### Données fournies
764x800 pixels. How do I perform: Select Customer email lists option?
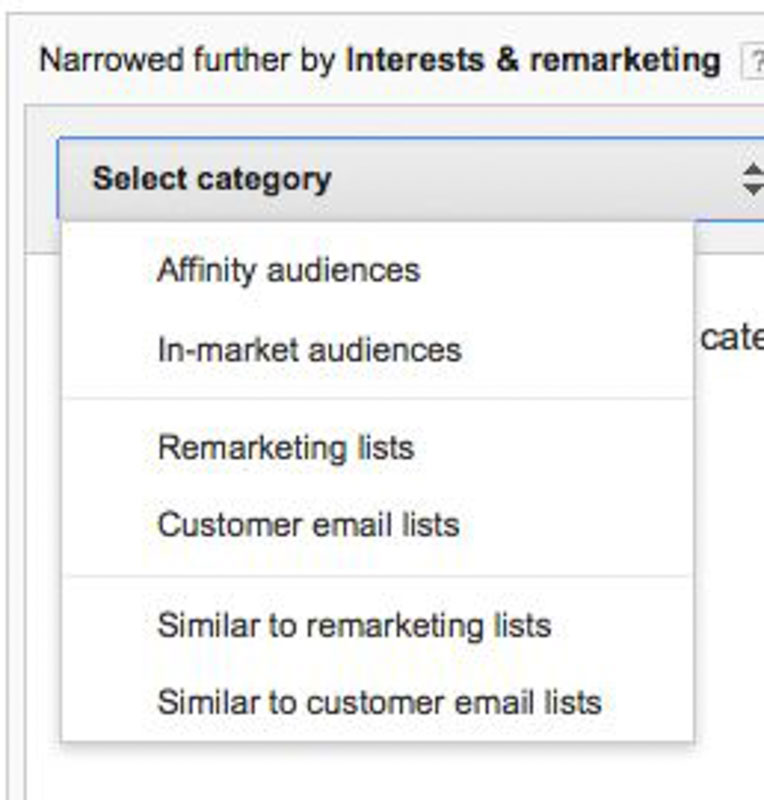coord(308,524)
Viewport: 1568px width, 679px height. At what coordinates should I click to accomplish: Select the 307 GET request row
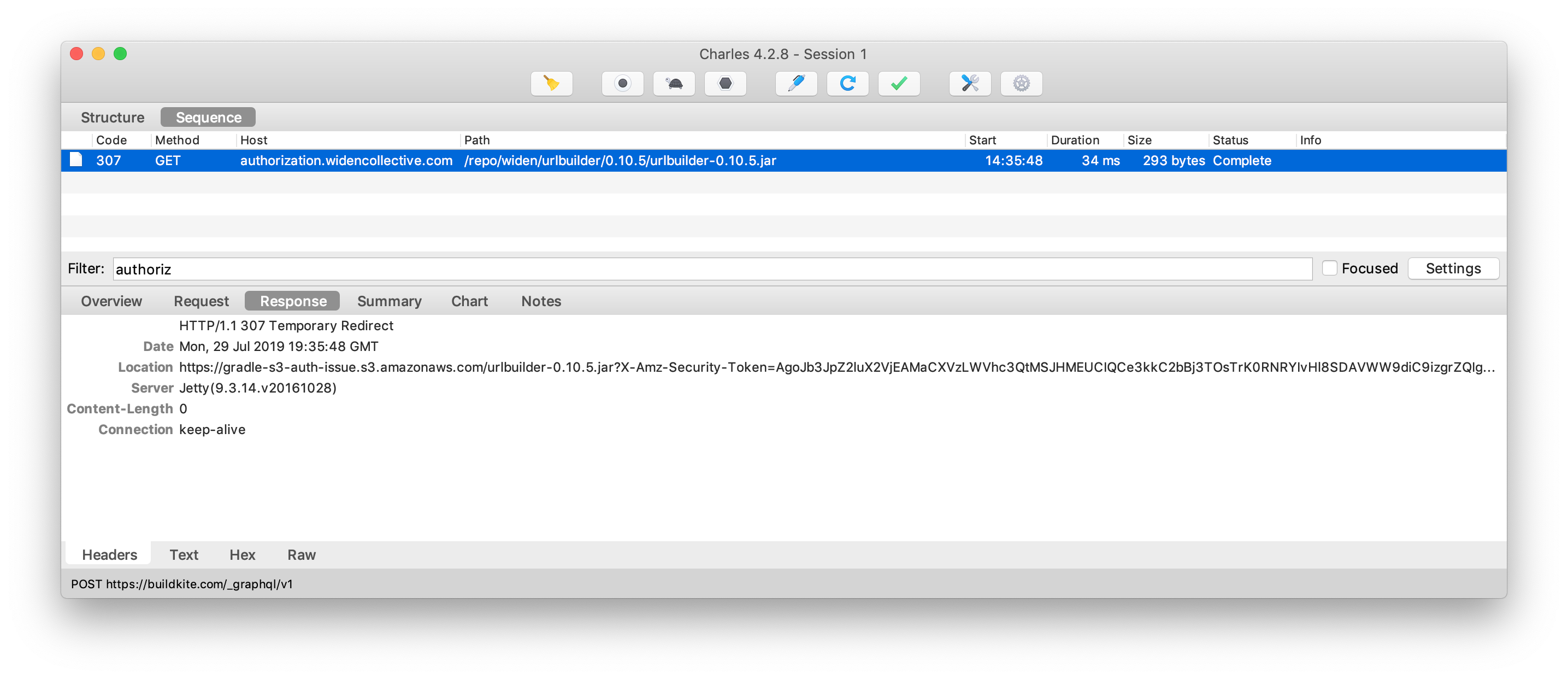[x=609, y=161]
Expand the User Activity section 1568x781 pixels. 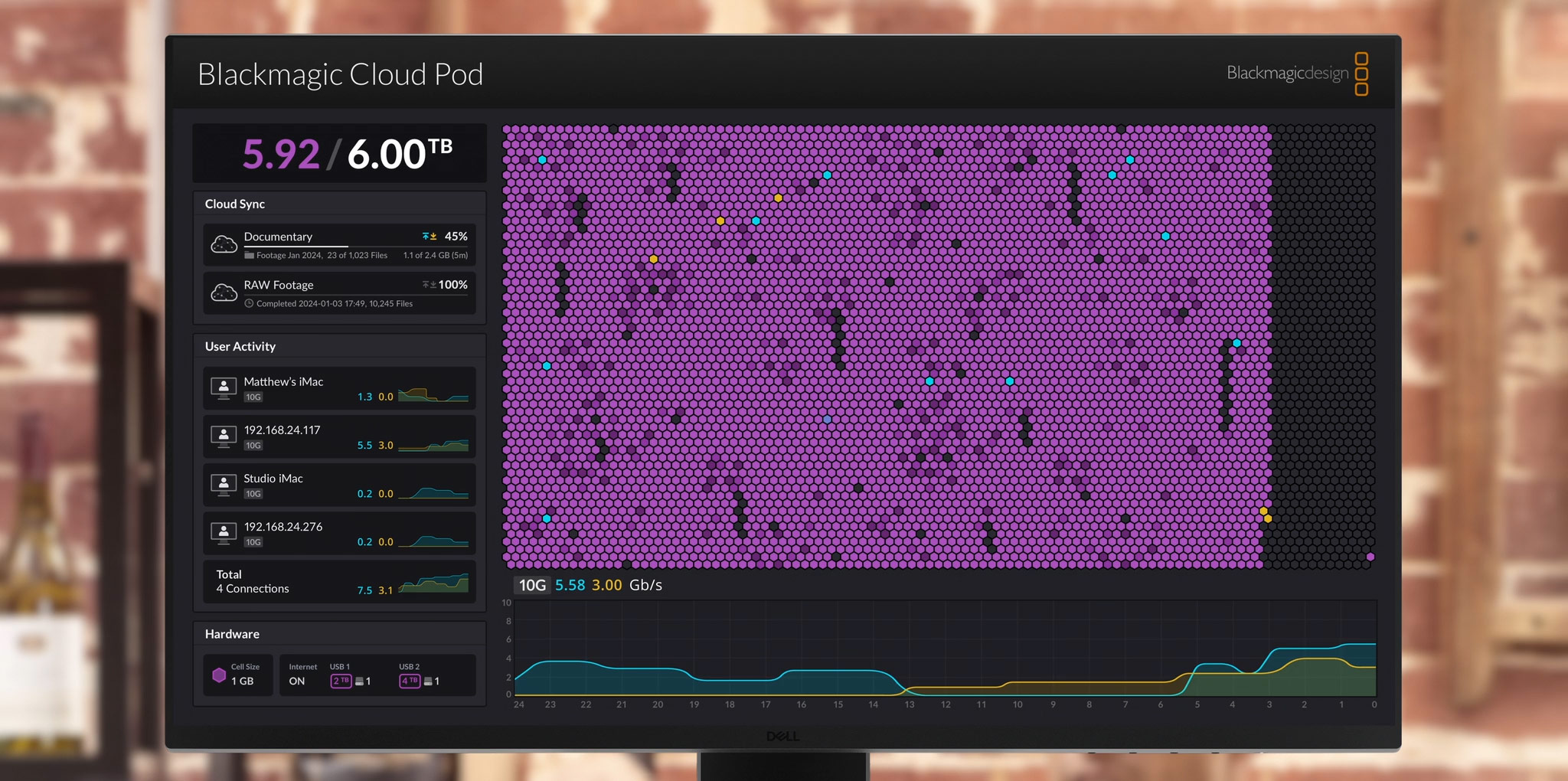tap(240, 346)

### Consigne
Recopiez le passage qui va du début des lignes jusqu'à la ligne contenant "[x=609, y=161]" incluse, en substituant "Client" à "Customer" et sans rien modifier d'autre. Omettez les images dans votre réponse.

### Réponse
764x800 pixels. How do I perform: Select Client email lists option?
coord(308,524)
Viewport: 1568px width, 679px height. At what coordinates should I click to accomplish: Select the 307 GET request row
[x=609, y=161]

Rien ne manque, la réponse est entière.